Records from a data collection
::::::::::

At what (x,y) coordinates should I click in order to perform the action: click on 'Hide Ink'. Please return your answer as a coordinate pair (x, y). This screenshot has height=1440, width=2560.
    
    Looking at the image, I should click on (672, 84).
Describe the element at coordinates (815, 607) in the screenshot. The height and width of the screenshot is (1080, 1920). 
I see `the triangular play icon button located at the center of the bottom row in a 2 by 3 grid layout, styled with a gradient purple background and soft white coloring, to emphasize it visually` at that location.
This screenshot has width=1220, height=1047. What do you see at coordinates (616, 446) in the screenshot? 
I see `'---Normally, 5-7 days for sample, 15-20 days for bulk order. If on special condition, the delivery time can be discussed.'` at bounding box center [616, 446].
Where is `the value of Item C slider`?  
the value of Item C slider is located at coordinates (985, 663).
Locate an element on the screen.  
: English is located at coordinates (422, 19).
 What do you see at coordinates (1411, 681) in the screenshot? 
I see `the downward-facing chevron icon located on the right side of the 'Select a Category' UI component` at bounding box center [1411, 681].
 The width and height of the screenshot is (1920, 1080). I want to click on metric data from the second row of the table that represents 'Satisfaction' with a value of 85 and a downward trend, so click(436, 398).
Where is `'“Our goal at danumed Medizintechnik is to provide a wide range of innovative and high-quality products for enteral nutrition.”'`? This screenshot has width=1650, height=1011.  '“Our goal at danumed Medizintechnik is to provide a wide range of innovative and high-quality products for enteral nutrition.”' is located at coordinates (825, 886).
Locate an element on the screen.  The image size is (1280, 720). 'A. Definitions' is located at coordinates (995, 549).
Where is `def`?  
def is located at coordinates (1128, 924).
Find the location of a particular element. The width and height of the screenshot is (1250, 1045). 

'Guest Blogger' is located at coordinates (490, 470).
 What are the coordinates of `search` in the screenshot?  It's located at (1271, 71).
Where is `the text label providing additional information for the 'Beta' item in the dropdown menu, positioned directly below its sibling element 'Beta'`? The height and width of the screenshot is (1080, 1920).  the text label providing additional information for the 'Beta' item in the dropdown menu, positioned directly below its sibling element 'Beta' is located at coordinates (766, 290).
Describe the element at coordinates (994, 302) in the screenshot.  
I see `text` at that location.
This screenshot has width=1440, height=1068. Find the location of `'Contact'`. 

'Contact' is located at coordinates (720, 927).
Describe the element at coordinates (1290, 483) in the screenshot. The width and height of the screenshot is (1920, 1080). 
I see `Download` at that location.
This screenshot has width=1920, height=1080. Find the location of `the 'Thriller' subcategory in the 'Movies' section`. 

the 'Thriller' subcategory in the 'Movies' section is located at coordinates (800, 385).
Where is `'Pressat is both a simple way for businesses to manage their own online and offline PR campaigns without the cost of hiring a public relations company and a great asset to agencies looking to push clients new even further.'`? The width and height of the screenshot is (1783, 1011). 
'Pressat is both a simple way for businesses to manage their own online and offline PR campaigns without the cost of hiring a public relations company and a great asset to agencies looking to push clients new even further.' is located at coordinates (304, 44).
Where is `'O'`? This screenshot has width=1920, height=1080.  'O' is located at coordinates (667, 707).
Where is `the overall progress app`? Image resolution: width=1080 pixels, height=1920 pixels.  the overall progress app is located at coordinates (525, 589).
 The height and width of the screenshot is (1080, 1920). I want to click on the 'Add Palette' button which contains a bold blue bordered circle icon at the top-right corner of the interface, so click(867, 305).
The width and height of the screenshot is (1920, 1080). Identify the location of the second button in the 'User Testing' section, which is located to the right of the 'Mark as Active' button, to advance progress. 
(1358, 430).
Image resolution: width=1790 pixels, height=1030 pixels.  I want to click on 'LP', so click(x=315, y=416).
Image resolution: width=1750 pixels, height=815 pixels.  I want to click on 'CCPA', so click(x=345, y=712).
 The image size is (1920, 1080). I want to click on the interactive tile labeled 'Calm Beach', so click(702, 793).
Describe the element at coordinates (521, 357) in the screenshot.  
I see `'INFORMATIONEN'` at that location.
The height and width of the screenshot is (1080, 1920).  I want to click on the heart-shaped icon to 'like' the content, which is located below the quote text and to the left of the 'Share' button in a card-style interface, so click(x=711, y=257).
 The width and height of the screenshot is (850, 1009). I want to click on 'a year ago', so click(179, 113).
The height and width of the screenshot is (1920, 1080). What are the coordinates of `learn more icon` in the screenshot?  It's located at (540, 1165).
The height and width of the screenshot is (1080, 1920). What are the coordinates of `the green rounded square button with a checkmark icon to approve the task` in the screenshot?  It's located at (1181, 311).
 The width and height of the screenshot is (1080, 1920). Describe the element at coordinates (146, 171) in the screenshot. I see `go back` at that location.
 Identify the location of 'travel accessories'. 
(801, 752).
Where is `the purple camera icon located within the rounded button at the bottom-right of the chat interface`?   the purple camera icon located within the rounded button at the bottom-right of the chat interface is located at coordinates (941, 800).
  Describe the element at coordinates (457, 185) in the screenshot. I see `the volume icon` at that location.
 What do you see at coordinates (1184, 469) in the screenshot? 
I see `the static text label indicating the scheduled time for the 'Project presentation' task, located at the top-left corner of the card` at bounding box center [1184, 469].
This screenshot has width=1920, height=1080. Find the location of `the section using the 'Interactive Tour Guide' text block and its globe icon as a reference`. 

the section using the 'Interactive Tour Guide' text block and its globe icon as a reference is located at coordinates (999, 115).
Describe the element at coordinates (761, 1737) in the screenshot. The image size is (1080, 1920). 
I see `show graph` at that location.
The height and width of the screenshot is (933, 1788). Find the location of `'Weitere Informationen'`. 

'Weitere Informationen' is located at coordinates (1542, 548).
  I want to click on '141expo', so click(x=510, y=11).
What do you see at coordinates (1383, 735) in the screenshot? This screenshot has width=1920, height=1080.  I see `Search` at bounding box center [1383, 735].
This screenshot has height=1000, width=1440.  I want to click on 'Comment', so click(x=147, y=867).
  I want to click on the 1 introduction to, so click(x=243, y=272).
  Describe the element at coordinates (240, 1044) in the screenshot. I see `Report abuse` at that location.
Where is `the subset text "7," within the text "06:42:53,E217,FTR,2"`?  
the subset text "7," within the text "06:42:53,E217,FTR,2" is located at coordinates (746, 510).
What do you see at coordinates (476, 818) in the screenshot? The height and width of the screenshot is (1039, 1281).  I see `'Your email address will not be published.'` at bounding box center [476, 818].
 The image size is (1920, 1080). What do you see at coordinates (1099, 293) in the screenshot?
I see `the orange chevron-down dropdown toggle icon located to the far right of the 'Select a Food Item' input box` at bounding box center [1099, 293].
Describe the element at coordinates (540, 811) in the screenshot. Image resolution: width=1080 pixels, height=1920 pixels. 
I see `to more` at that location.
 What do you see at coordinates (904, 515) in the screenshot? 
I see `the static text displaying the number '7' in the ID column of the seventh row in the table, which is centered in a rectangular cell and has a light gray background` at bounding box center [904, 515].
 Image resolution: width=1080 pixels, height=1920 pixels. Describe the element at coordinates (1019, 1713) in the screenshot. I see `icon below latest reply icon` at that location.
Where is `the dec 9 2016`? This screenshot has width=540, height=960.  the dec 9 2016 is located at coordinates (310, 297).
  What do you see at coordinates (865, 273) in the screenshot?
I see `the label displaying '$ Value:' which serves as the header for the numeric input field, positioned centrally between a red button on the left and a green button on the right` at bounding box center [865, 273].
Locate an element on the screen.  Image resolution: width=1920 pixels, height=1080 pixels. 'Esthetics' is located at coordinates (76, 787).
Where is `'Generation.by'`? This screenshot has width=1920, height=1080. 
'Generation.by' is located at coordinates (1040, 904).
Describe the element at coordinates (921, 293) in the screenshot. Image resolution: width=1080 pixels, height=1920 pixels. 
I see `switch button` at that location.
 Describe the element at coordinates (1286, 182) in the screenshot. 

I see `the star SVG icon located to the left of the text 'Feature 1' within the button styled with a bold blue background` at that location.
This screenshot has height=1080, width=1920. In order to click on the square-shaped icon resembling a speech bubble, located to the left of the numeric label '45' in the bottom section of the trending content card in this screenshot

::::::::::

- _STATED EXERCISE_: Give the lines as a numbered list, starting with the line that contains "coordinates (941, 800)." and going on through the line that contains "Describe the element at coordinates (457, 185)", with both of those lines included. Leave out any blank lines.

- _SOLVED EXERCISE_:
1. Where is `the purple camera icon located within the rounded button at the bottom-right of the chat interface`?   the purple camera icon located within the rounded button at the bottom-right of the chat interface is located at coordinates (941, 800).
2.   Describe the element at coordinates (457, 185) in the screenshot. I see `the volume icon` at that location.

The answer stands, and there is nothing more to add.